Ante esta realidad e intentos fallidos de derrocamientos, Noriega tuvo que recurrir al “pandillerismo mixto de uniformados y civiles oportunistas de fortuna”, algunos resultaron famosos y despiadados perdonavidas, otros pocos por subsistencia profesional se mantuvieron en las filas y las milicias civiles Codepadis, integradas por funcionarios muy allegados al régimen en búsqueda de oportunidades, inmersos en semejante laberinto de confusiones, ya dueños de haciendas, ganaderías y residencias lujosas, que integraban aquel coro con sus propias palmas: “¡Ni un paso atrás; ni un paso atrás carajo!”. Ya precipitado el régimen hacia su inevitable exterminio, apostaron al falso nacionalismo en la lucha por el Canal, además, convencidos de que los gringos no se atreverían a invadir por temor a la reacción de las otras potencias. Maniobra que no progresó pues no había líderes de credibilidad que la impulsaran. Noriega puso pies en polvorosa dejando su machete, estrellas, laureles y el honor en la Nunciatura… La invasión se había iniciado y la paradoja, sin la resistencia ni el sacrificio obligado de los que la habían provocado, pusieron los muertos los humildes de El Chorrillo y San Miguelito. Fidel Castro declaró estando Noriega asilado en la Nunciatura, lo siguiente: “Parecía digno, lo imaginaba un valiente, no supo aprovechar la oportunidad que le brindaron sus propias imprudencias, combatir y trascender en la historia como un mártir patriota. ¡Cuánta desilusión!”.

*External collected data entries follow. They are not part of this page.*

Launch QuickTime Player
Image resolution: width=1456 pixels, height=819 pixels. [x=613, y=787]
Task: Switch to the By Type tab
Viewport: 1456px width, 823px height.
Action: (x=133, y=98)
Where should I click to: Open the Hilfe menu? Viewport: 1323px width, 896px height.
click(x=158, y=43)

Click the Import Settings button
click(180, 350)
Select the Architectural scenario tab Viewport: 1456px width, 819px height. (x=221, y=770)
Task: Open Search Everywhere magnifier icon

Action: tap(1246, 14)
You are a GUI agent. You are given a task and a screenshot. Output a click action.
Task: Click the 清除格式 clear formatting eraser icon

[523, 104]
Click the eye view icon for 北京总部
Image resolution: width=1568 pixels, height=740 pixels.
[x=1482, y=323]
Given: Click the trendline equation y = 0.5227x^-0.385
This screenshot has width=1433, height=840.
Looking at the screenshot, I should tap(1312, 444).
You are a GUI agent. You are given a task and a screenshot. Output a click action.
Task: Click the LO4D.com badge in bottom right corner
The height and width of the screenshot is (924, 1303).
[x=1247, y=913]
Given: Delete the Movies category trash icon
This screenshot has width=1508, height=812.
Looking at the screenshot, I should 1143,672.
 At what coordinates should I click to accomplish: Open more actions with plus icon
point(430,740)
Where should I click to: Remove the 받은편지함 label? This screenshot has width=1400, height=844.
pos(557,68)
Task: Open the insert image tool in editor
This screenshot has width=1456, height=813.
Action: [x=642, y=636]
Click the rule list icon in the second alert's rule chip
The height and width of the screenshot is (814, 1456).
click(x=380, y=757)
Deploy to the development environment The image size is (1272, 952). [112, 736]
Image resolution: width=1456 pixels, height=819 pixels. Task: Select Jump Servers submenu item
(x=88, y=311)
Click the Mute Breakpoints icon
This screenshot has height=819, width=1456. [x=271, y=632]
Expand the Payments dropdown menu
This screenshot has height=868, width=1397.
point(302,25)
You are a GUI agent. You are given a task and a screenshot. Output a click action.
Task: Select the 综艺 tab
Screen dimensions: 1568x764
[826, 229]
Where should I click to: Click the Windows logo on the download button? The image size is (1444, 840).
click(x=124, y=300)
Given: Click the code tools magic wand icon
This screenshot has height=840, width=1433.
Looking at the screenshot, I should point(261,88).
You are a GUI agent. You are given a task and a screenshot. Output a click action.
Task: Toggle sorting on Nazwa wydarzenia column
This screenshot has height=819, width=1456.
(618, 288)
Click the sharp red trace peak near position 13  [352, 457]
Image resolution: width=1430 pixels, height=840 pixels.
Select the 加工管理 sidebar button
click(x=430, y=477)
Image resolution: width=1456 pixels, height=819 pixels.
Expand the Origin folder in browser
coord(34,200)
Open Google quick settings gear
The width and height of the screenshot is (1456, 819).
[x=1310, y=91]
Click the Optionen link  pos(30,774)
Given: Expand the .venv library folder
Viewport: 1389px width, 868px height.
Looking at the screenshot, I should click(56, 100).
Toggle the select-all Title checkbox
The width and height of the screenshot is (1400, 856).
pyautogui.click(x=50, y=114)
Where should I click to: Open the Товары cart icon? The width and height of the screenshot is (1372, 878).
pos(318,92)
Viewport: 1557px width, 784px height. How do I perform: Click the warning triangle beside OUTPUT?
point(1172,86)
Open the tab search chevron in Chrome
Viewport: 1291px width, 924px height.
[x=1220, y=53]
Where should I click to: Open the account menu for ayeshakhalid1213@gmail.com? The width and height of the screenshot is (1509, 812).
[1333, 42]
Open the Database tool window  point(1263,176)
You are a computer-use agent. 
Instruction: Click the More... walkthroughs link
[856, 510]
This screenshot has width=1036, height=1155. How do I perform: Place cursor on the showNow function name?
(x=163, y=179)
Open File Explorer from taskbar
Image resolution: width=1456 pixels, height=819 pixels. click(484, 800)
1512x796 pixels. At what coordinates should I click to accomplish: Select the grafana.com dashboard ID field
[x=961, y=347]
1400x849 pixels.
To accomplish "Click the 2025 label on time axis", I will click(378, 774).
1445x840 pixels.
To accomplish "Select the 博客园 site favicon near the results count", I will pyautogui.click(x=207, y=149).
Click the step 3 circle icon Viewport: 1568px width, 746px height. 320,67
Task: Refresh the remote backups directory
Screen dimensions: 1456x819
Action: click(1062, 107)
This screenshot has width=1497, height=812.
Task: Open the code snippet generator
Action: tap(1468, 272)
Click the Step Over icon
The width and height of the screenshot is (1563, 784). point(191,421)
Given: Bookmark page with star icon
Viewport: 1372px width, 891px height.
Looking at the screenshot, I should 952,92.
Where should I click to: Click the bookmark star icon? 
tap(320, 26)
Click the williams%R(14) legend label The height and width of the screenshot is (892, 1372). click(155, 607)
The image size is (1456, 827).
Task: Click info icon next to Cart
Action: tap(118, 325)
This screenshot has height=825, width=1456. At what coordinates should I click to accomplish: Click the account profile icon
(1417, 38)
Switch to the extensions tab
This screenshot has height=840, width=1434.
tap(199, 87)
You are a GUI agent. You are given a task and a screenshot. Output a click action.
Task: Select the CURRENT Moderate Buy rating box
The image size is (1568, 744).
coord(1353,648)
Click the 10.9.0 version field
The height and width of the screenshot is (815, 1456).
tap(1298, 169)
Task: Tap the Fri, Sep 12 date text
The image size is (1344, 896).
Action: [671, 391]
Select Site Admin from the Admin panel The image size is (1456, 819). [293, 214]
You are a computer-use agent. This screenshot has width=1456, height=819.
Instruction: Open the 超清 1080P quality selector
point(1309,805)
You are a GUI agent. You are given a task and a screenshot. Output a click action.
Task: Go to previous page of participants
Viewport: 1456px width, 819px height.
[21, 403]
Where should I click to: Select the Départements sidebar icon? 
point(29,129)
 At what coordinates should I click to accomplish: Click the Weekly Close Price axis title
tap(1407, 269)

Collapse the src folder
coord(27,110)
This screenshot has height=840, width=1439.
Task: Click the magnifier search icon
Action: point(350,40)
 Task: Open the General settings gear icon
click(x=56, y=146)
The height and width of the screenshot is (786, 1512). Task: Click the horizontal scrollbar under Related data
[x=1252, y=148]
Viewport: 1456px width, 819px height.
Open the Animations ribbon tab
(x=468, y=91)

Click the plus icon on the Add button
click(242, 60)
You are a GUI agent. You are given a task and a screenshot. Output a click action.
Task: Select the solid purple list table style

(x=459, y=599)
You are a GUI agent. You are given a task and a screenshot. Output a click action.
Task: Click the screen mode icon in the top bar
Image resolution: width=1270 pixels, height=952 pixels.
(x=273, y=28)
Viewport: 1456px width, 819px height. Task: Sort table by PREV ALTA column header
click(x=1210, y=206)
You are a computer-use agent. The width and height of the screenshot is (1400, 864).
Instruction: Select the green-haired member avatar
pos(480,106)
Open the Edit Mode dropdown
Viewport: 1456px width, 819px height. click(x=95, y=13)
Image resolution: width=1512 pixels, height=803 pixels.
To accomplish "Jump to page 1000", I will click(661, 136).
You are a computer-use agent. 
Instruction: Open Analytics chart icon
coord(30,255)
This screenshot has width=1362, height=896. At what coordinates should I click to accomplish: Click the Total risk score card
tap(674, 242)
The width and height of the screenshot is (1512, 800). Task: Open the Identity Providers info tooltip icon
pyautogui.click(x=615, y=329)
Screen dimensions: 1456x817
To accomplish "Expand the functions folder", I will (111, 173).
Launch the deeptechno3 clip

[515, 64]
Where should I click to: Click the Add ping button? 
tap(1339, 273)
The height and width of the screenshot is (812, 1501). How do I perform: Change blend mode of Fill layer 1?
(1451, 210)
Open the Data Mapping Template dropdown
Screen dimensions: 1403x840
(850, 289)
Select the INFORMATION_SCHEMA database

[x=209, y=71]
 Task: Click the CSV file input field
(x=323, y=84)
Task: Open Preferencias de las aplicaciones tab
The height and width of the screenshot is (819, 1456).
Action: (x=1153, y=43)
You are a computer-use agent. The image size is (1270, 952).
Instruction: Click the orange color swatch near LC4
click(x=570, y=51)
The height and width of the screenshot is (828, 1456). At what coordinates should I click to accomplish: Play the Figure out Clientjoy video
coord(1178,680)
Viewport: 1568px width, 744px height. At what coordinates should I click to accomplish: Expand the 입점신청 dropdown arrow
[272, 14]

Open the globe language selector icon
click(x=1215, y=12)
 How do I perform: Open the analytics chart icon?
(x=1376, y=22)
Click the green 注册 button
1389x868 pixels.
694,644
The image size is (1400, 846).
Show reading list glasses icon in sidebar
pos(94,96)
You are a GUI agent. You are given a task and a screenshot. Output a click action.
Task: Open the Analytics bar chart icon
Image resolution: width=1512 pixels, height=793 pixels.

Considero y debo manifestarlo con mucha claridad a riesgo de ser mal interpretado: aquel Panamá tan vulnerable, descompuesto, gobernado por pandilleros, torturadores, narcotraficantes y asesinos, no podía continuar, y si para terminar con ello tenían que intervenir los rusos, chinos, árabes, norteamericanos, ingleses, australianos, franceses o un ejército del infierno mismo como fuerzas libertadoras por defender la humanidad y derecho a la vida del pueblo panameño, bienvenidos sean. Pero lo más significativo y de ello poco se menciona, los norteamericanos exterminaron el mal, limpiaron la metástasis, honraron los tratados Torrijos-Carter, propiciaron nuevas elecciones y regresaron a sus casas en los Estados Unidos. Yo no estoy seguro, si de ser los rusos, chinos, árabes o ingleses que nos hubieran liberado, no anduvieran todavía por aquí con los fusiles al hombro enamorando a nuestras mujeres con el argumento de proteger el Canal.
El autor es exgeneral, ex comandante jefe de la Guardia Nacional.